What’s their main role in the vineyard?The focus at the moment is on addressing specific soil management issues. While many herbicides are destined to disappear, mechanical weeding appears to be the most common alternative for vine growers. The problem is that, compared to herbicides, soil tillage techniques are very expensive and labour intensive. This is where robots are relevant, because they will help reduce both the time and arduousness of such tasks.
Robotic brands or projects dedicated to weed management include:
- Ecorobotix (Switzerland)
- RIPPA (Sydney University, Australia)
- Carré Anatis (France)
- SITIA PUMAgri (France)
- Naïo Technologies Oz and Dino (France).
What are the different options?SITIA, Naïo Technologies and VitiBot have now joined Vitirover in the field of vine robots, with their PUMAgri, TED, and BAKUS solutions respectively.
Vitirover, based in Saint-Emilion, has developed a small and lightweight solution (20kg) to mow vineyards entirely covered with grass. In its conception, there is a compromise between autonomy, power and safety. It has a random but organised movement within its work area, which is split into sub areas, with a prioritization of the direction of the displacement based on the time spent on each area. The robot has no outdoor sensors, its behaviour is dictated by information from the inertial, the compass, and constraints stored in each wheel motor. The software part of the robot control is also important because it must allow the manager of the fleet of robots to know the location of the various units, and be able to get the robot out of the parcel when heavy machinery moves in for other vineyard duties.

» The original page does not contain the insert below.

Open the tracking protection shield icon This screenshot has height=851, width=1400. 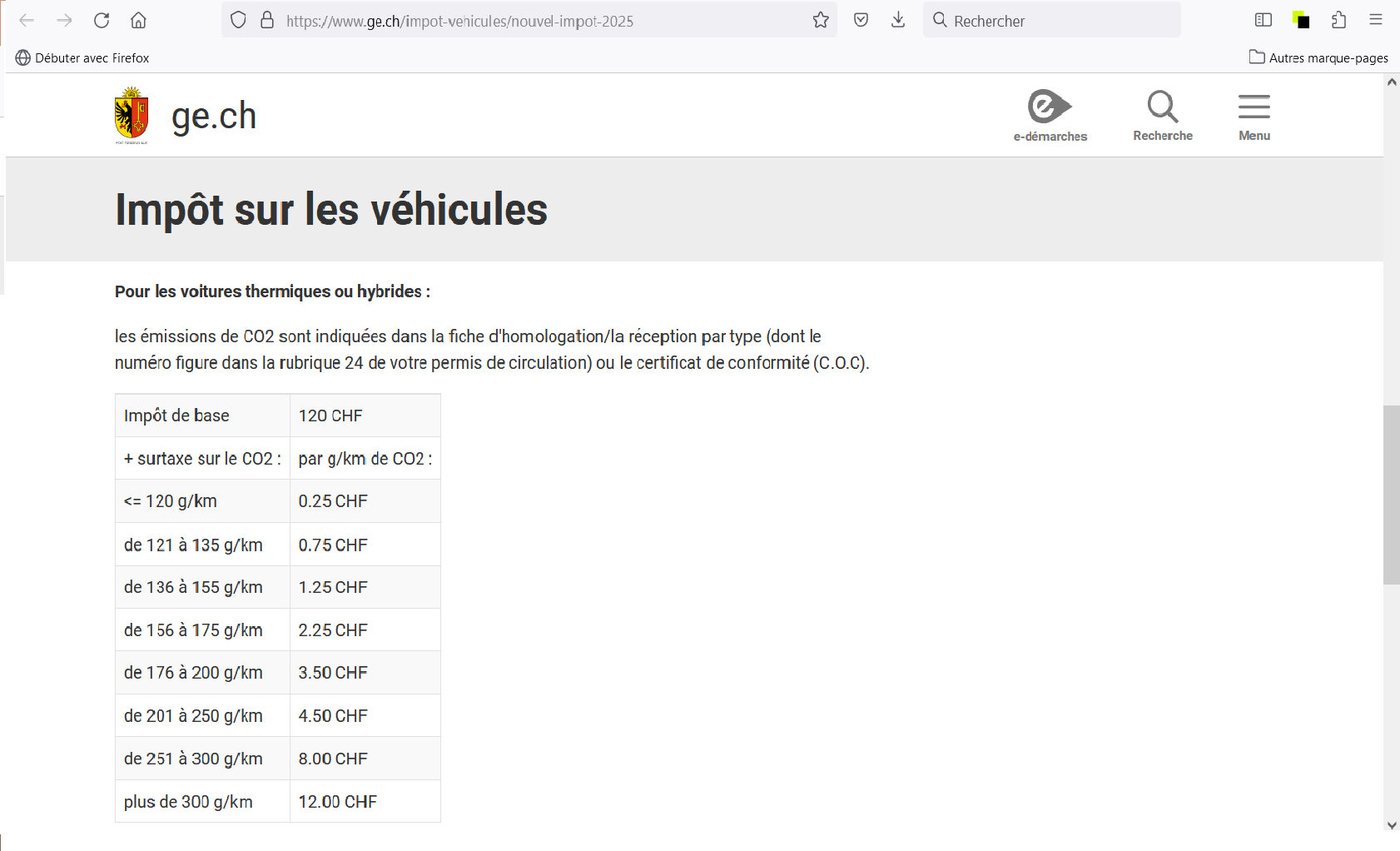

Naio Technologies has made the choice to design a robot (TED) adapted to mechanical weeding under the row first and then to develop the versatility around a range of tools for shoots removal, mowing or spraying. For more precise work between the vines, the choice was a structure that spans the vine row. This configuration is more favourable to the positioning of tools but is more restrictive in terms of mechanical engineering. Traction is electric, each wheel drives and steers, which allows multiple modes of operation for manoeuvring or alignment. The robot guidance is now totally dedicated to the RTK GPS, which certainly allows precise positioning, but does not yet rely on the detection of the structure of the vineyard. This will come in the next few months with the integration of new sensors. TED’s total weight with equipment is around one ton.
We have tested TED with its mechanical weeding tools. It has shown its capacity to run smoothly row after row at an average speed of 3.5km/h, without damaging the vine stocks. We’ve not been able to measure the efficiency in terms of weeding because these tests were run at the end of the season, but we should be able to do this over the coming months.
Naio Technologies, based in Escalquens in south-western France, also has a machine called Jo (formerly Bob) which is designed for very high density vineyards.
VitiBot, a start-up located in Champagne, has a very advanced prototype of its electric robot Bakus. This is a heavier (around 2.5 tons) and more powerful machine that will be used in narrow vineyards first. Its main purpose will be mechanical weeding. VitiBot also aims to develop leaf removal and spraying functions. The four wheels also drive and steer.
SITIA sees its PUMAgri platform as a very versatile robot, able to work in vegetable gardens as well as vineyards. Its main difference with the competitors is in its hybrid power source: the main engine runs with gas-oil and provides electricity to ensure a high level of autonomy in electric drive mode.
These four examples show that the challenge of clean weeding is the gateway for robotics to get into vineyards, and could pave the way for other very important applications such as targeted and confined spraying, but also the gathering of data – such as vigour or disease detection. The benefits of robots go beyond the simple search for competitiveness, since there is growing concern about the exposure of vineyard workers to pesticides and other potential dangers.
What’s their availability and pricing?Vitirover will not be sold. The business model proposes it as a service for vineyard owners. The other robots are still, at the moment, prototypes with high price tags (between €80,000 and €130,000) and are going to partner-customers with some limitations due to the ongoing developments of the solutions to ensure security and reliability.
So, at this point, because there is no industrialisation of production, robots are not yet competitive if you just look at the costs. Nevertheless, some studies have been conducted in real conditions and they show these robots have a great potential to bring clever solutions to the vineyard, while changing the frequency and intensity of the interventions. Watch this space!
Christophe Gaviglio is an applied research engineer at the Institut Français de la Vigne et du Vin, specialising in vineyard mechanisation.